What Happens If There Is No Will?
If there is no will, everything in the estate reverts to the state law of intestate succession, which means they died without exercising their right to decide where their stuff goes when they die, in the form of a will or a trust, so that right reverts to the state law which decides where everything goes. In California, if you die when you’re married and everything was community property, it all goes to your spouse. If there is no spouse, it goes to your kids and if there are no kids, then it will go to your parents, or siblings or so on, until the state finds an heir. Be sure to contact Steve Bliss, your choice for an estate planning attorney in: San Diego, Temecula & Escondido.
If a will is missing or can’t be found, that estate, too, will revert to the state law of intestate succession, since there is no evidence the will exists. Wills cannot be oral; there must be documentary evidence of the person’s true intent. If there is no will, then it goes through a regular probate with the assets distributed to the heirs according to the laws of intestate succession.
Is there a Way to Find Out if There is a Will for Someone?
Sometimes, people will register their will at the local County Probate Court Clerk’s office, and there are some private companies that will register your will, so you could look there, or you can just search the person’s residence or safe deposit box to find one. I’ve had situations in which we had to get a court order to open a safe deposit box because that’s where the person had put their will; then we probated the will and distributed the assets according to the will.
How Much Does Probate Actually Cost?
In California, it’s all based on a formula that works like this: we add up the value of all assets, but don’t deduct the debt and figure it from that. If there is a $500,000 house with a mortgage against it, the asset is worth $500,000 and you calculate from that; for $500,000 house, it’s 4 percent of the first $100,000, 3 percent of the next $100,000 and 2 percent of everything above that, up to $1 million. So, the attorney and executor each would make $13,000 and add a couple thousand for court costs, so for a $500,000 estate, expect it to cost about $28,000 give or take a little bit of money here and there.
How Long Does the Probate Process Take?
I always tell clients that, from the time we file the petition until we get the order for distribution to the heirs it will generally take 9 months to a year, if everything goes according to plan and there are no objections or unnecessary delays, but some probates can take up to a couple of years. I got involved in one probate case that has been in the system for 15 years, and while it’s happening, everything just sits there and there’s nothing anyone can do. But as a general rule, it will take about a year.
Is There Any Way to Expedite the Probate Process?

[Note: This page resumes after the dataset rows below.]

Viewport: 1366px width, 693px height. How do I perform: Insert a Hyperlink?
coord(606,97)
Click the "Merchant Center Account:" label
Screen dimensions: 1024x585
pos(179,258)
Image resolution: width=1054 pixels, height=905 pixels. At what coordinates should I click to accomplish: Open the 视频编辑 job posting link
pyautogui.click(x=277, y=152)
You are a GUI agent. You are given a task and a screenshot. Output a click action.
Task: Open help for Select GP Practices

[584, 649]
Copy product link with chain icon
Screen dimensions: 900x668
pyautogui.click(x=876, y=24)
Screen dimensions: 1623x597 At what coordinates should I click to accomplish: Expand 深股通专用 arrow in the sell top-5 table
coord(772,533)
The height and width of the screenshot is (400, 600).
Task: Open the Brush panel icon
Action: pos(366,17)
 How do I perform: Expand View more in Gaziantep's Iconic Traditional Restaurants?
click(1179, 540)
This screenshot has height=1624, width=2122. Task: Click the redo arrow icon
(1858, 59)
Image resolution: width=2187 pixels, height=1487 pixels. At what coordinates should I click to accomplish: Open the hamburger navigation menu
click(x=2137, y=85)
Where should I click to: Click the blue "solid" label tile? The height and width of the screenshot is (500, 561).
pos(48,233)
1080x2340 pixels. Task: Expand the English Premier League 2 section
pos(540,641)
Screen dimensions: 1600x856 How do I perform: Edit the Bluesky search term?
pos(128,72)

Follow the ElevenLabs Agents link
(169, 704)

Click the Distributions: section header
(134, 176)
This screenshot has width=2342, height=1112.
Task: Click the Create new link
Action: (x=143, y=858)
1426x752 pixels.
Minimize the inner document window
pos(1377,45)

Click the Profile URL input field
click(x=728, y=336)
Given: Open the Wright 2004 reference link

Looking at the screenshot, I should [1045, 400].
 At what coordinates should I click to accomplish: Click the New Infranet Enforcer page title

The number one thing that you need to do is get the attorney all of the necessary information to get the probate petition filed, since deadlines begin running the date you file the petition. That means telling the attorney who the heirs are, their relationship to the decedent and a list of the decedent’s property. Then, get the probate petition filed and assist the attorney in the process in a timely fashion.
If there is real estate to be sold, then get the house fixed up and sold; get the financial assets liquidated and perform every duty required in a timely fashion. The attorney is somewhat limited by what the executor’s willing to do and when but generally, if you have a competent attorney and you’re doing what you need to do, the process will move along and will be completed in about a year.